(Reuters) – Collapsed crypto exchange FTX said on Saturday it was moving funds into offline storage following a series of “unauthorized transactions”, with analysts saying millions of dollars worth of assets had been withdrawn from the platform.
FTX U.S. general counsel Ryne Miller said in a tweet on Saturday that the exchange was expediting the process of shifting all digital assets into cold storage “to mitigate damage upon observing unauthorized transactions.”
Cold storage refers to crypto wallets that are not connected to the internet to guard against hackers.
Late on Friday, Miller tweeted that he was “investigating abnormalities with wallet movements related to consolidation of FTX balances across exchanges.”
Figures from Singapore-based analytics firm Nansen showed a one-day net outflow from FTX of about $266 million, with $73 million withdrawn from FTX U.S. alone.
FTX did not respond to a Reuters request for comment.
Prior to Miller’s tweets, FTX officials appeared to confirm rumors of a hack on the firm’s Telegram channel, according to a CoinDesk report which said that the exchange had instructed customers to delete FTX apps and avoid its website.
“FTX has been hacked,” an account administrator in the FTX Support Telegram channel wrote in a message, according to CoinDesk.
Reuters could not immediately verify the details posted on FTX’s private Telegram channel.
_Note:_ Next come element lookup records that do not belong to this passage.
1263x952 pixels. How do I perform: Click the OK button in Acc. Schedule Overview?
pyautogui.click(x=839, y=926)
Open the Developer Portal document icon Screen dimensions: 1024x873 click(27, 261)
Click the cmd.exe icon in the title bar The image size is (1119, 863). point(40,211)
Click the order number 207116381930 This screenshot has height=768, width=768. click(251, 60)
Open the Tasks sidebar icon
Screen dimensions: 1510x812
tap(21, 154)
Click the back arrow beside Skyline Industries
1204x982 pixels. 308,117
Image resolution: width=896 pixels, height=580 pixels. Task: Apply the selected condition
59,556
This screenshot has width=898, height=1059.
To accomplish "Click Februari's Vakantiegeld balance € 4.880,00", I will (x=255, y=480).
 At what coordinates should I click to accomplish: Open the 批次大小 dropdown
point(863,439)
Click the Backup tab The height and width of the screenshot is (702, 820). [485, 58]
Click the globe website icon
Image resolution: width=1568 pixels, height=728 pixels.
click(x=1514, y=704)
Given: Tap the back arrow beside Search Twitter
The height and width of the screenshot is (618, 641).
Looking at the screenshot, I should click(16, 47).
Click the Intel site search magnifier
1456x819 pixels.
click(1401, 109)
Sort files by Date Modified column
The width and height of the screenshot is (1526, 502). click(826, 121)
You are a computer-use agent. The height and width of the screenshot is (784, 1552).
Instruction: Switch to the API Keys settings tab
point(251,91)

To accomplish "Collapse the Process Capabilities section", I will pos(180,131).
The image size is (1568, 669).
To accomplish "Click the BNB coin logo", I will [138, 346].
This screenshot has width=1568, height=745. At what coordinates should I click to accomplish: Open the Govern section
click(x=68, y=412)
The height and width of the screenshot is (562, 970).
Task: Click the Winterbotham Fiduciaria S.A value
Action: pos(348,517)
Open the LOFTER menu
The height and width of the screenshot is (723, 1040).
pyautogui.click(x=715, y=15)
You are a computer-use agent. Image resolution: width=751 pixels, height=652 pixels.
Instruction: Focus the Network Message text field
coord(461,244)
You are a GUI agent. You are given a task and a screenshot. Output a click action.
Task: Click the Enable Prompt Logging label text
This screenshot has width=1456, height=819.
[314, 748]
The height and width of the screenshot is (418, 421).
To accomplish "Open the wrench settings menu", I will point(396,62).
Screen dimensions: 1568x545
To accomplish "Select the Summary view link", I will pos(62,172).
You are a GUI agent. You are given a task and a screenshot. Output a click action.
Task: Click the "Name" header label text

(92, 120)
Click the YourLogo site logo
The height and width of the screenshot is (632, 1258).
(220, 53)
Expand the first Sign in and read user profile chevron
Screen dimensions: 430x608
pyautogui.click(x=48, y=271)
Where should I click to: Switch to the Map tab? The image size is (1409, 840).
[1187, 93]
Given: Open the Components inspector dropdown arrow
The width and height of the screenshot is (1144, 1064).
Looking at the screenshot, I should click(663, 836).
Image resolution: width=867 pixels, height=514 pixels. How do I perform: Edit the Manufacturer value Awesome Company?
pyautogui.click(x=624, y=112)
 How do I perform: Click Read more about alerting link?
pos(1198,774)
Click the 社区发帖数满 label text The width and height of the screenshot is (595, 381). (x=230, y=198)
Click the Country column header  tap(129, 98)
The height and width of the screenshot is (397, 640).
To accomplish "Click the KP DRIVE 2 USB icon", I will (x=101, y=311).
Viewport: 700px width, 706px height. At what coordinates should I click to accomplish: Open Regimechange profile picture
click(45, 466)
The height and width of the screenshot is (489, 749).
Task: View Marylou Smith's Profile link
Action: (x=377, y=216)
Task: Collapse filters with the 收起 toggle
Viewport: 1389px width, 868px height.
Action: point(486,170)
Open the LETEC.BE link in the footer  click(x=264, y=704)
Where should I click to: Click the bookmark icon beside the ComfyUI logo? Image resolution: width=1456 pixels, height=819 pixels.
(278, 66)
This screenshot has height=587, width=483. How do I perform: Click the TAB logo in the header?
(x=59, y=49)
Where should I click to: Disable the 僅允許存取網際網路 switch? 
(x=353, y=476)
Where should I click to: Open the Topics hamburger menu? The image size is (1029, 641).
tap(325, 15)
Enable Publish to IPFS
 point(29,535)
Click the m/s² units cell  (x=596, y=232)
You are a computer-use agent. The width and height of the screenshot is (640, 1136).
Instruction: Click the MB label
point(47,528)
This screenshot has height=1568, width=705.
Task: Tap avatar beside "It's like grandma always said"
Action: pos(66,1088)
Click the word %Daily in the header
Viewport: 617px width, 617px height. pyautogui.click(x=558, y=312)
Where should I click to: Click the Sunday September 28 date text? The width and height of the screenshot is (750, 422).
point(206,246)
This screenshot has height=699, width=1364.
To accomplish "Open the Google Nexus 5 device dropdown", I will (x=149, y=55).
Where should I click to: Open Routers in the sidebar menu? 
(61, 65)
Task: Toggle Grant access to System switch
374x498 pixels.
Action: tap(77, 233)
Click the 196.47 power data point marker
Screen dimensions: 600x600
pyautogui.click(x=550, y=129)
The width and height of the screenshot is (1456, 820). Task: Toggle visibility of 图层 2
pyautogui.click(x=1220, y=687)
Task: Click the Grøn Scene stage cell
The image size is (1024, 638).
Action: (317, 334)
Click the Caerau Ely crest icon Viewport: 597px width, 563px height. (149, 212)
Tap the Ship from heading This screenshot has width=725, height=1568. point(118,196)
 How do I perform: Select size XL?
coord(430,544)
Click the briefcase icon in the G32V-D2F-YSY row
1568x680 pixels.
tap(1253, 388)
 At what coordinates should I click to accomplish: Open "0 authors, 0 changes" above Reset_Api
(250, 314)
FTX, affiliated crypto trading firm Alameda Research and about 130 of its other companies have filed for bankruptcy court protection from creditors in Delaware, FTX said on Friday.
The distressed crypto trading platform had struggled to raise billions as traders withdrew $6 billion in crypto tokens from the platform in just 72 hours and rival exchange Binance abandoned a proposed rescue deal this week.